▸ What is needed: Once more, print the records exactly as given.

Provided information Start Marker

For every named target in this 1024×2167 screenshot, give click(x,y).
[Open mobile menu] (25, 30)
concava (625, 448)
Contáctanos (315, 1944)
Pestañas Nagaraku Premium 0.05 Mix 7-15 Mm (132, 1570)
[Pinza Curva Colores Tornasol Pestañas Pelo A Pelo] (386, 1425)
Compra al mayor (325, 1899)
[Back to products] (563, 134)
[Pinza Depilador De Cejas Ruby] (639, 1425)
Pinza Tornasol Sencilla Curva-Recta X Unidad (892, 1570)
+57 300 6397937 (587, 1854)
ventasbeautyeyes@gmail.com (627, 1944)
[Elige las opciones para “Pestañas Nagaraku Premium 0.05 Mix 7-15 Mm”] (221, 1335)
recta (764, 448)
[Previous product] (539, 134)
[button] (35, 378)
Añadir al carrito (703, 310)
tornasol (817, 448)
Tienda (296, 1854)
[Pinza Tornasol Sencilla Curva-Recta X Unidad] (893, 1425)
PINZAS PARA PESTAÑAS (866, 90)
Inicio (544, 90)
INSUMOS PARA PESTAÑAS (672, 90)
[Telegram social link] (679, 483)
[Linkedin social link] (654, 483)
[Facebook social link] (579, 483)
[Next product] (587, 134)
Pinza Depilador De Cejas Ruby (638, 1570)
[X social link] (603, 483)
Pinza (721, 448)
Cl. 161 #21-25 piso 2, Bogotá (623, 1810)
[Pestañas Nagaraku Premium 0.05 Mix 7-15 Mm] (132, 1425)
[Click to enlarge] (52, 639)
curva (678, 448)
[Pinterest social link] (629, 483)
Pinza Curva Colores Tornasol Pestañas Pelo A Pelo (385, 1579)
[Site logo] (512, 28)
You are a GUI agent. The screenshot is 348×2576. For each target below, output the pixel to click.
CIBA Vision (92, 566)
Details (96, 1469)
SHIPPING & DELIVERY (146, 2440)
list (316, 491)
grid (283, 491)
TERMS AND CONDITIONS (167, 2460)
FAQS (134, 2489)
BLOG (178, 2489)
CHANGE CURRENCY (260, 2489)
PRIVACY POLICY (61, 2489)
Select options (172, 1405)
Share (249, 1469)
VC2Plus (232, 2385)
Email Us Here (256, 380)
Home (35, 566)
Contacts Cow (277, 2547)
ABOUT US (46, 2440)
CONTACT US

Provided information End Marker

▸ Written answer:
For every named target in this 1024×2167 screenshot, give click(x,y).
[Open mobile menu] (25, 30)
concava (625, 448)
Contáctanos (315, 1944)
Pestañas Nagaraku Premium 0.05 Mix 7-15 Mm (132, 1570)
[Pinza Curva Colores Tornasol Pestañas Pelo A Pelo] (386, 1425)
Compra al mayor (325, 1899)
[Back to products] (563, 134)
[Pinza Depilador De Cejas Ruby] (639, 1425)
Pinza Tornasol Sencilla Curva-Recta X Unidad (892, 1570)
+57 300 6397937 (587, 1854)
ventasbeautyeyes@gmail.com (627, 1944)
[Elige las opciones para “Pestañas Nagaraku Premium 0.05 Mix 7-15 Mm”] (221, 1335)
recta (764, 448)
[Previous product] (539, 134)
[button] (35, 378)
Añadir al carrito (703, 310)
tornasol (817, 448)
Tienda (296, 1854)
[Pinza Tornasol Sencilla Curva-Recta X Unidad] (893, 1425)
PINZAS PARA PESTAÑAS (866, 90)
Inicio (544, 90)
INSUMOS PARA PESTAÑAS (672, 90)
[Telegram social link] (679, 483)
[Linkedin social link] (654, 483)
[Facebook social link] (579, 483)
[Next product] (587, 134)
Pinza Depilador De Cejas Ruby (638, 1570)
[X social link] (603, 483)
Pinza (721, 448)
Cl. 161 #21-25 piso 2, Bogotá (623, 1810)
[Pestañas Nagaraku Premium 0.05 Mix 7-15 Mm] (132, 1425)
[Click to enlarge] (52, 639)
curva (678, 448)
[Pinterest social link] (629, 483)
Pinza Curva Colores Tornasol Pestañas Pelo A Pelo (385, 1579)
[Site logo] (512, 28)
You are a GUI agent. The screenshot is 348×2576. For each target below, output the pixel to click.
CIBA Vision (92, 566)
Details (96, 1469)
SHIPPING & DELIVERY (146, 2440)
list (316, 491)
grid (283, 491)
TERMS AND CONDITIONS (167, 2460)
FAQS (134, 2489)
BLOG (178, 2489)
CHANGE CURRENCY (260, 2489)
PRIVACY POLICY (61, 2489)
Select options (172, 1405)
Share (249, 1469)
VC2Plus (232, 2385)
Email Us Here (256, 380)
Home (35, 566)
Contacts Cow (277, 2547)
ABOUT US (46, 2440)
CONTACT US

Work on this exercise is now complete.